Starting with the first line and ending with the last, transcribe the data exactly.

**** Records for the exercise

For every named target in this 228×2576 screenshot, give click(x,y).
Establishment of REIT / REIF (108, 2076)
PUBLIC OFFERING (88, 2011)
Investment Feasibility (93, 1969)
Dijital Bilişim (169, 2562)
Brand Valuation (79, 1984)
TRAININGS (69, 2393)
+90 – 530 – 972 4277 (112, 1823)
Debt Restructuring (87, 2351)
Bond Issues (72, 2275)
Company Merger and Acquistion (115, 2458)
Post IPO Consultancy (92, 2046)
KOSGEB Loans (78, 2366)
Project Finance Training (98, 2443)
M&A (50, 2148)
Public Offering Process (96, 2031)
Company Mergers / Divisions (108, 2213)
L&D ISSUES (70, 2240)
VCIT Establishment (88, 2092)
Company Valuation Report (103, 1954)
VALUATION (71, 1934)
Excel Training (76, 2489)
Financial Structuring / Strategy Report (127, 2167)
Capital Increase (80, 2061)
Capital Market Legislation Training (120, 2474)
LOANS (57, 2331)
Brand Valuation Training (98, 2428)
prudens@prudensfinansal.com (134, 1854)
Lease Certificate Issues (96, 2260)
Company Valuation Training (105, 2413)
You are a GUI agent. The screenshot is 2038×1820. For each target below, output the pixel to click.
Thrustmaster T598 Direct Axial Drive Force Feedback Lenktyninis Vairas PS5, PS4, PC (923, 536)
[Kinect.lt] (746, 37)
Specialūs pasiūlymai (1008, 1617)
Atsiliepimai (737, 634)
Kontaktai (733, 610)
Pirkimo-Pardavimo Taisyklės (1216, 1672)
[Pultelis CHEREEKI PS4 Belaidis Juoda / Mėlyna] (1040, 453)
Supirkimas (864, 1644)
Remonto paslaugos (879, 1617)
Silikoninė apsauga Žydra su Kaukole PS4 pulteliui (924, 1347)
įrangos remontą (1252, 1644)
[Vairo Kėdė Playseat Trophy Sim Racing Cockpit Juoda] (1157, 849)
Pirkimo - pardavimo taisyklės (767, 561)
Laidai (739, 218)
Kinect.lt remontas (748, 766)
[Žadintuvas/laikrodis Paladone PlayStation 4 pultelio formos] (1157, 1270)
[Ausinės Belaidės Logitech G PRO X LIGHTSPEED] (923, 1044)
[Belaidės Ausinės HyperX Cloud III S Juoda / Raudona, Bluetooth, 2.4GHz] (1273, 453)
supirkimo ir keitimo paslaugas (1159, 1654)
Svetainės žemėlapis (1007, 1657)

********

Answer to this problem:
For every named target in this 228×2576 screenshot, give click(x,y).
Establishment of REIT / REIF (108, 2076)
PUBLIC OFFERING (88, 2011)
Investment Feasibility (93, 1969)
Dijital Bilişim (169, 2562)
Brand Valuation (79, 1984)
TRAININGS (69, 2393)
+90 – 530 – 972 4277 (112, 1823)
Debt Restructuring (87, 2351)
Bond Issues (72, 2275)
Company Merger and Acquistion (115, 2458)
Post IPO Consultancy (92, 2046)
KOSGEB Loans (78, 2366)
Project Finance Training (98, 2443)
M&A (50, 2148)
Public Offering Process (96, 2031)
Company Mergers / Divisions (108, 2213)
L&D ISSUES (70, 2240)
VCIT Establishment (88, 2092)
Company Valuation Report (103, 1954)
VALUATION (71, 1934)
Excel Training (76, 2489)
Financial Structuring / Strategy Report (127, 2167)
Capital Increase (80, 2061)
Capital Market Legislation Training (120, 2474)
LOANS (57, 2331)
Brand Valuation Training (98, 2428)
prudens@prudensfinansal.com (134, 1854)
Lease Certificate Issues (96, 2260)
Company Valuation Training (105, 2413)
You are a GUI agent. The screenshot is 2038×1820. For each target below, output the pixel to click.
Thrustmaster T598 Direct Axial Drive Force Feedback Lenktyninis Vairas PS5, PS4, PC (923, 536)
[Kinect.lt] (746, 37)
Specialūs pasiūlymai (1008, 1617)
Atsiliepimai (737, 634)
Kontaktai (733, 610)
Pirkimo-Pardavimo Taisyklės (1216, 1672)
[Pultelis CHEREEKI PS4 Belaidis Juoda / Mėlyna] (1040, 453)
Supirkimas (864, 1644)
Remonto paslaugos (879, 1617)
Silikoninė apsauga Žydra su Kaukole PS4 pulteliui (924, 1347)
įrangos remontą (1252, 1644)
[Vairo Kėdė Playseat Trophy Sim Racing Cockpit Juoda] (1157, 849)
Pirkimo - pardavimo taisyklės (767, 561)
Laidai (739, 218)
Kinect.lt remontas (748, 766)
[Žadintuvas/laikrodis Paladone PlayStation 4 pultelio formos] (1157, 1270)
[Ausinės Belaidės Logitech G PRO X LIGHTSPEED] (923, 1044)
[Belaidės Ausinės HyperX Cloud III S Juoda / Raudona, Bluetooth, 2.4GHz] (1273, 453)
supirkimo ir keitimo paslaugas (1159, 1654)
Svetainės žemėlapis (1007, 1657)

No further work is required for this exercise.